Never mind. Just keep doing what you’re doing. It’s great. It’s so NATURAL. I could never be that natural.

BUT I’M NOT DOING ANYTHING!

That’s what’s so great about it. Now come on, pay attention to this. You need to know this stuff, if you’re going to be a writer, and all.

Lilly. Is there going to be a debate? Because Grandmère said something about a debate.

Shhhh. Pay attention. Hey, what’s going on with my brother, anyway? Are you two really Doing It?

STOP TRYING TO CHANGE THE SUBJECT! IS THERE GOING TO BE A DEBATE?????

LILLY!!!!

LILLY!!!!!!!!!!!! ANSWER ME!!!!!!

I don’t think Lilly’s going to answer you. Is there anything I can do?

Oh. Hi, Tina. No. Just…well, you wouldn’t be willing to get your bodyguard to shoot me, would you? Because I’d really appreciate it.
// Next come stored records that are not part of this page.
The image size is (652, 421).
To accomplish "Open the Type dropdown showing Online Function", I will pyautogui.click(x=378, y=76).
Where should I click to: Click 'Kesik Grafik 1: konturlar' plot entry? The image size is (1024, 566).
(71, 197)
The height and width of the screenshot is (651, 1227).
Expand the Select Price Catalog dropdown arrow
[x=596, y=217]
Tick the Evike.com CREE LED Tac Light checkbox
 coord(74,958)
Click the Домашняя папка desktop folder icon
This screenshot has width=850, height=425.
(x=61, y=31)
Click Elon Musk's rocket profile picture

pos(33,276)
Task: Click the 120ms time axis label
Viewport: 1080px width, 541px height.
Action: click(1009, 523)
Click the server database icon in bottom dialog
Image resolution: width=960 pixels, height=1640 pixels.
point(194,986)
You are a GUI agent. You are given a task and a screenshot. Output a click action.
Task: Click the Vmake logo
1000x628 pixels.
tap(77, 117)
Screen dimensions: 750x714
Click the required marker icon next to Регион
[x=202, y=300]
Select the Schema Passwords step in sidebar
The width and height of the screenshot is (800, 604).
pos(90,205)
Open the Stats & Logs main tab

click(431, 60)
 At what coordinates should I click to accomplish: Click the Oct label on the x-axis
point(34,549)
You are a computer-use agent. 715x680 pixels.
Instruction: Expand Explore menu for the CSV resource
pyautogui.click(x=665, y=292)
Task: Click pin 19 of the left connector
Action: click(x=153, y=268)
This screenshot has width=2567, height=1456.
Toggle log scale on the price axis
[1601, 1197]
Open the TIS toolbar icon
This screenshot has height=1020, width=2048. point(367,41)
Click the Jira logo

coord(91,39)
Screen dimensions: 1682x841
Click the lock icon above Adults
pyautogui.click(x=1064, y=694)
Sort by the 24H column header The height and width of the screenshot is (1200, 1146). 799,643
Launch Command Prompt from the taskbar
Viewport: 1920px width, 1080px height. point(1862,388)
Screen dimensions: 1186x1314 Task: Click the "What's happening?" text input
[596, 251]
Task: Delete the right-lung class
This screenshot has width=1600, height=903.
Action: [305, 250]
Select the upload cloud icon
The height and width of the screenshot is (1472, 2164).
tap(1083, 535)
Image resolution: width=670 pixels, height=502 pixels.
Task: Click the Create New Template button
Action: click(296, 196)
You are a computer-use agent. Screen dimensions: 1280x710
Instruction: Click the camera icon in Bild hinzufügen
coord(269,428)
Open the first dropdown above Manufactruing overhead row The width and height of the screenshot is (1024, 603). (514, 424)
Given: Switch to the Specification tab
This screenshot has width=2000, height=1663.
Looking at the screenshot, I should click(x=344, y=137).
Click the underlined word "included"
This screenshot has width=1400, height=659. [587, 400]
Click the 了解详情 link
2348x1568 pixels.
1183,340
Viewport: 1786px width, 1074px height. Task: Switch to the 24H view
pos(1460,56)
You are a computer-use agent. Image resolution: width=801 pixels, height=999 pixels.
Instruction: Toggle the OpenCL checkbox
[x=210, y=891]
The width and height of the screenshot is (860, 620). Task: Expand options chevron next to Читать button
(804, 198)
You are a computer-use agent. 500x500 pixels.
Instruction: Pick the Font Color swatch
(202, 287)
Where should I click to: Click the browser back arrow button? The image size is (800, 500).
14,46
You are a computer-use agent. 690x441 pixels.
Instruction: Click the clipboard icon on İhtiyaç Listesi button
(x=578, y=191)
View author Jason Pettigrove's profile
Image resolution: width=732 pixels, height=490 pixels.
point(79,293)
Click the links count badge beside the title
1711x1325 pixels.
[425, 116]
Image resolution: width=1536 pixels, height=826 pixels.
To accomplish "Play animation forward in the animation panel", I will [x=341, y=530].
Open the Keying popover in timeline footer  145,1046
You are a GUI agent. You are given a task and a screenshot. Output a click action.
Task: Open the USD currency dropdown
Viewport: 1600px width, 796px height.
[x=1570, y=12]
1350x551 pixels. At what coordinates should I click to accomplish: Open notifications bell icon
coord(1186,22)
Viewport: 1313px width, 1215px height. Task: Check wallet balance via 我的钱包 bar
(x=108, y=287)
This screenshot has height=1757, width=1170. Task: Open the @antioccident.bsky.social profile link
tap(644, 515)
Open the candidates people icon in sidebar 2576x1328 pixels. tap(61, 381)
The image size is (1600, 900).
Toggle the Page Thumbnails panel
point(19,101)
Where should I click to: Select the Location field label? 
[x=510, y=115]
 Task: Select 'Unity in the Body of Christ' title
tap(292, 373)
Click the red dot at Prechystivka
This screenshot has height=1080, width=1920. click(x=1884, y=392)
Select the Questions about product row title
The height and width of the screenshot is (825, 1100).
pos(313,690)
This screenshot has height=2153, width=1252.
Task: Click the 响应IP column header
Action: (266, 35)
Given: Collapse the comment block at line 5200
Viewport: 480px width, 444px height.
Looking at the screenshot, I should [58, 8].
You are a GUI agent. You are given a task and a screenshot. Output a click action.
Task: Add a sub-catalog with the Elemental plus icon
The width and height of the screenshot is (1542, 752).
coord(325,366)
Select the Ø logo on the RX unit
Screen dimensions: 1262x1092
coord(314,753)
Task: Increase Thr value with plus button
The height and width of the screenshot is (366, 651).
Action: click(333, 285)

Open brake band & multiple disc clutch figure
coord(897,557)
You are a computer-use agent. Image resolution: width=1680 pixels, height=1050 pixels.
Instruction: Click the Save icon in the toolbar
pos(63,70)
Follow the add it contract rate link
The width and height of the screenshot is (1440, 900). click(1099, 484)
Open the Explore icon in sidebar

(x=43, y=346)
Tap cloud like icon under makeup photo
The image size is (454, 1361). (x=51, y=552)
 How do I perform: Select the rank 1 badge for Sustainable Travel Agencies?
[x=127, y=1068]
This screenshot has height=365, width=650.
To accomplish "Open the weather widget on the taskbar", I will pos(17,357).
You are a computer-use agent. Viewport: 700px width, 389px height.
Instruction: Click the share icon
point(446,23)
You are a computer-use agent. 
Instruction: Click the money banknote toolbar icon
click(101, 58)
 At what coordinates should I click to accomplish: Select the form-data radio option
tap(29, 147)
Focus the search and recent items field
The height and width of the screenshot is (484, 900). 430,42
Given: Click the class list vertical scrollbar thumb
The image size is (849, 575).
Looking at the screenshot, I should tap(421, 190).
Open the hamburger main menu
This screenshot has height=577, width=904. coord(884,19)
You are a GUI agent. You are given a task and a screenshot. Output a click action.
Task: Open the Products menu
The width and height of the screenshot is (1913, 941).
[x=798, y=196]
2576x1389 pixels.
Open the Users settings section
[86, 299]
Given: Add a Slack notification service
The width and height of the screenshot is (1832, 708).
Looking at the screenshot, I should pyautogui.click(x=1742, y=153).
Um, Wahim’s not allowed too shoot anyone unless they’re trying to kidnap me. You know that.

I know. But I still wish I were dead.

I’m so sorry. The election thing?

That, and Michael, and everything else.

Did you and Michael have that talk like I told you to?

No. When could we have had a talk? I never get to see him anymore because he’s always in class, learning new ways we’re all going to die. And you can’t talk about Doing It—or, in this case, NOT Doing It—over the phone, or IMing. It’s kind of a face-to-face topic.

That’s true. So when are you going to talk about it?

Saturday, I guess. I mean, that’s the earliest we’re going to see each other.

Good! Don’t you love Ms. M in those totally adorable culottes! Who knew culottes could even BE adorable?

You know, someone could be wearing culottes and still not be…um, right.